Then the newscast cycled back to the beginning while the producer scrambled for more news about my involvement, and of me as a person. I switched to RaiUno and watched a few more minutes before switching to yet another channel. Helpless to stop, I stayed in front of the TV all evening, forcing myself to eat every now and then. Shortly after midnight I couldn´t take it any longer. I clicked off the TV set, and leaned on the old cranky refrigerator, arms folded over my chest. I felt down and agitated, and angry, definitely not in the mood to settle down with an old classic like Promessi Sposi. Most of the people still awake would probably be watching the news; I could afford to take a walk to reconnoitre the surroundings, ready to duck into bushes if I saw approaching headlights. In an hour or so, there would be fresh updates on the investigation, and the manhunt.

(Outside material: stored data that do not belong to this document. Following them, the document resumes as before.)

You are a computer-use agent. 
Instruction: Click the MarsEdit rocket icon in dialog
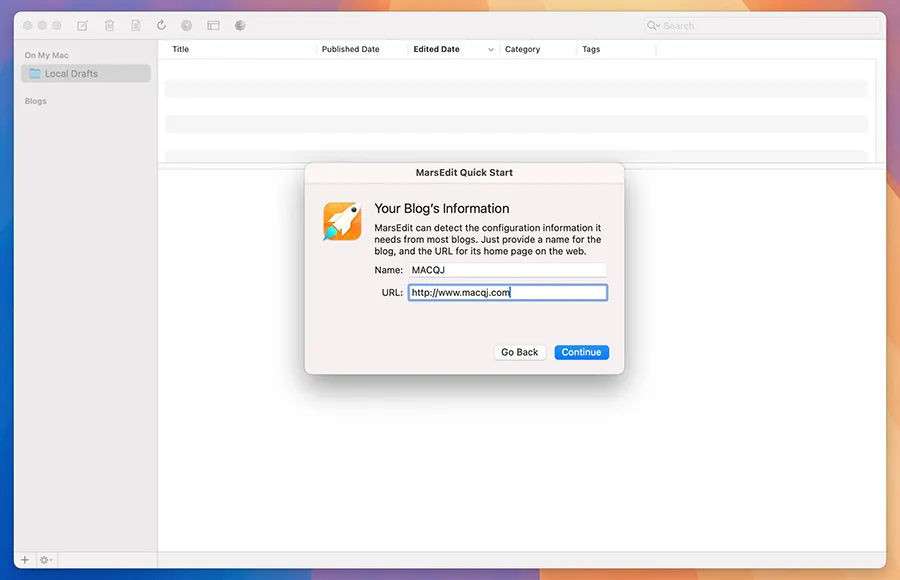click(341, 221)
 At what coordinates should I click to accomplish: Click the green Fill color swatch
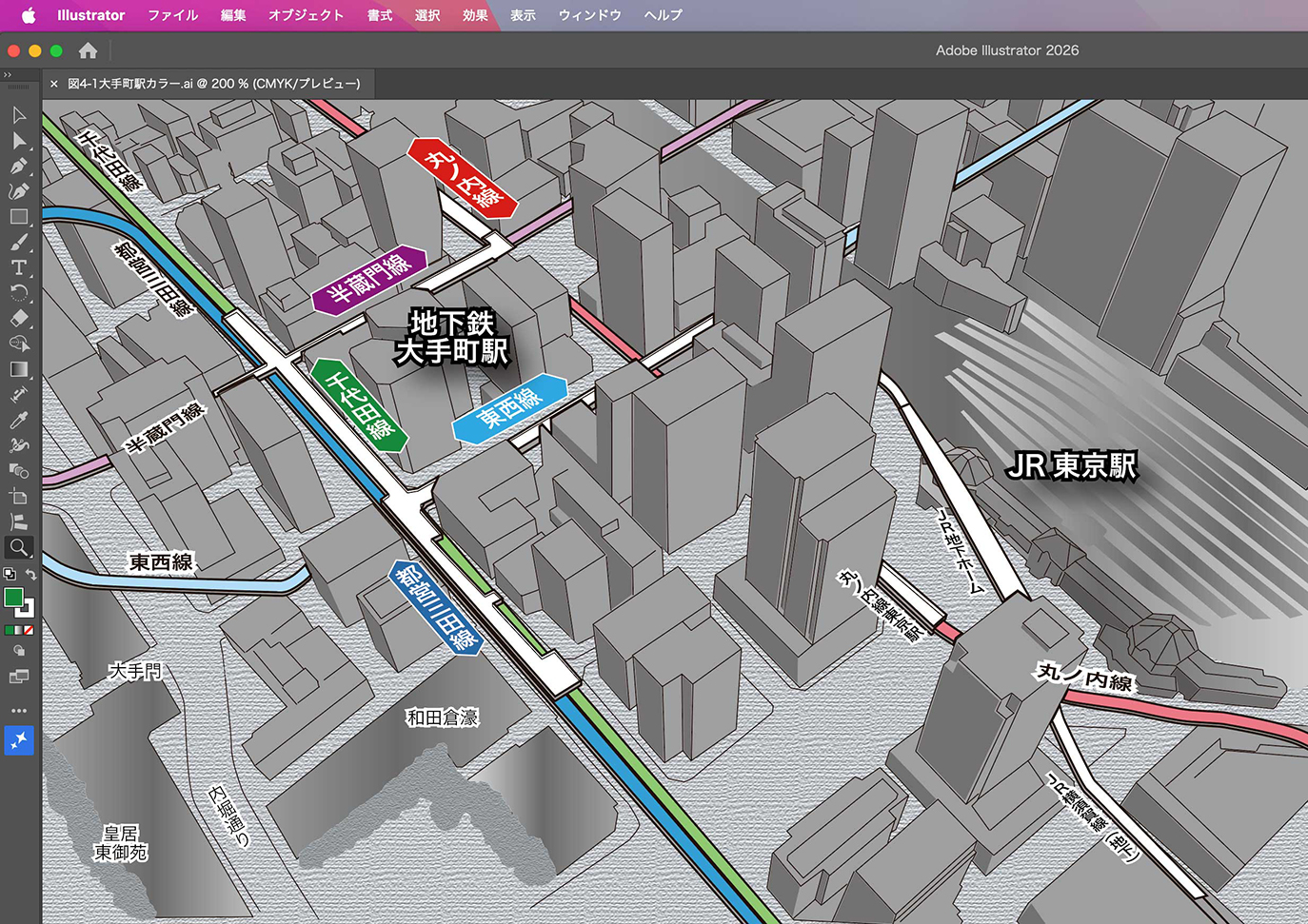tap(13, 598)
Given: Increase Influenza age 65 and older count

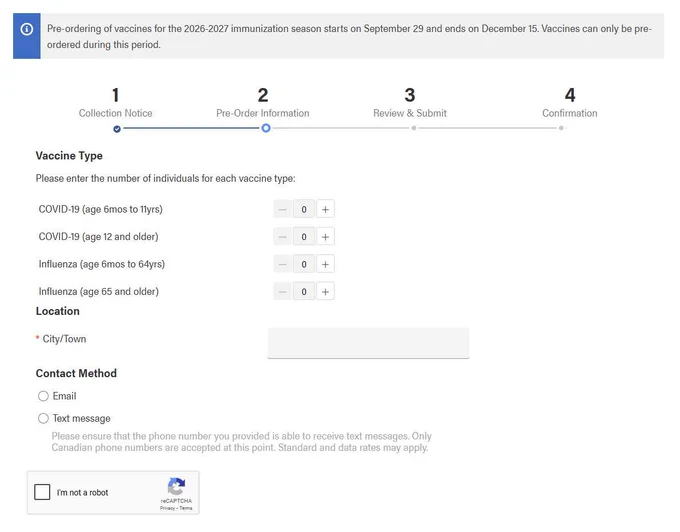Looking at the screenshot, I should [325, 292].
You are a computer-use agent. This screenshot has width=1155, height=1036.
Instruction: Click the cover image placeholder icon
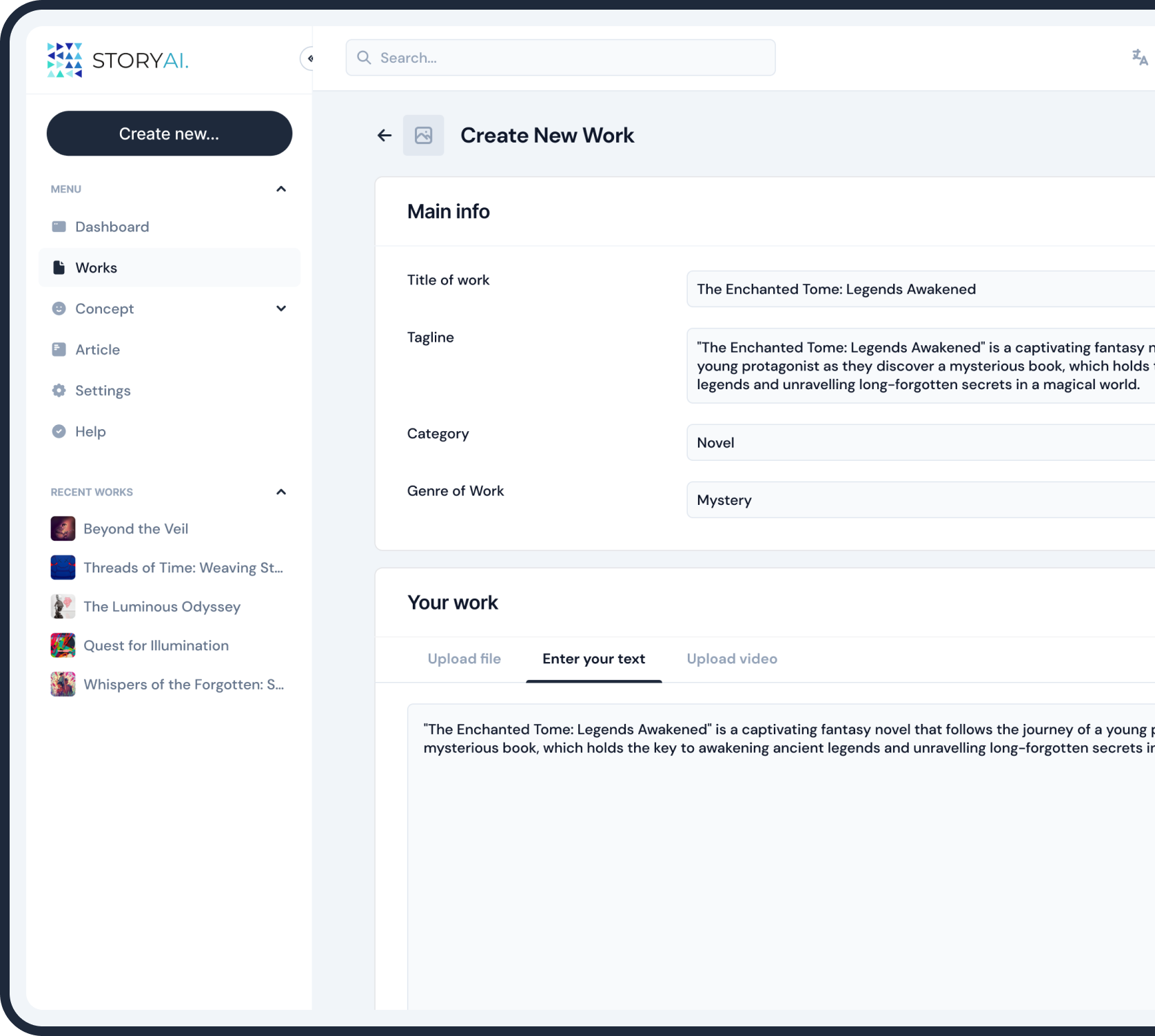423,136
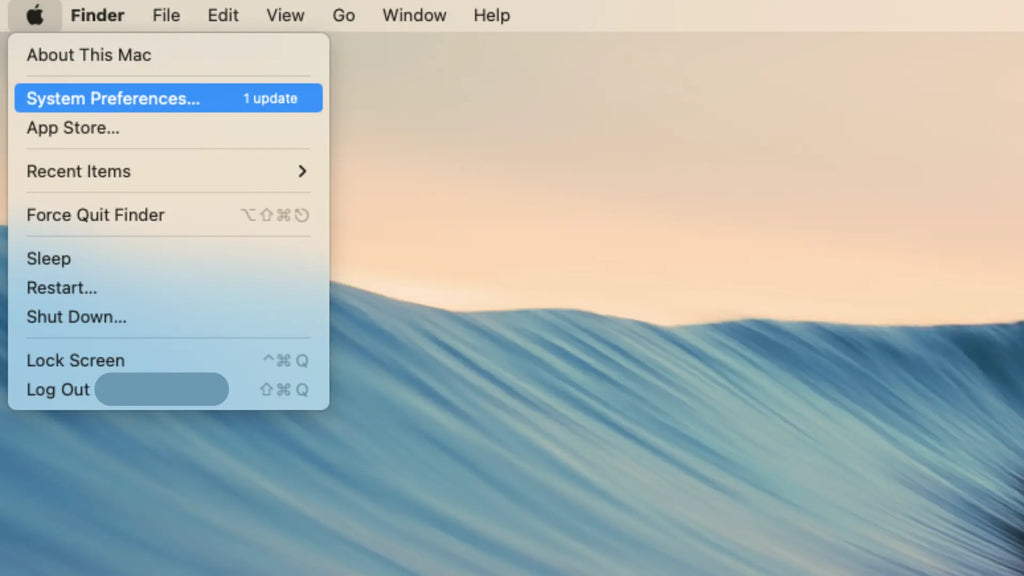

I realized we hadn´t thought of clothes. I was still wearing nothing but my underwear, and upstairs I had only what I had brought along, my cammies and a t-shirt, and one pair of socks and shoes. Then, with a shudder, I remembered that the cammies were still smeared with blood. I wouldn´t be able to put them on until they´d been thoroughly washed. So I dragged myself upstairs, picked up my clothes and took them to the bathroom, and spent the next hour kneading them in hot water which always seemed to take on a reddish hue no matter how many times I changed it. After hanging the washing I went back to the television to see the last newscast of the night, but none of the channels had anything new to add. I spent the rest of the night watching movies, each of them older than the previous one, as the morning, very slowly, crept closer.

Wednesday, December 21, 2005

Chapter 5 - Mediterranean


It didn´t take long for Angelo to pry out all the details of the incident, as much to distract me as to satisfy his ever morbid curiosity, and half grudgingly I described him everything he wanted to know. I was still depicting the special throbbing character of the trucker´s foreskin when the road reached it highest point and we began the descent towards Genoa and the Mediterranean coast. Just having the mountain ridge between me and Milan was enough to make me feel a little better.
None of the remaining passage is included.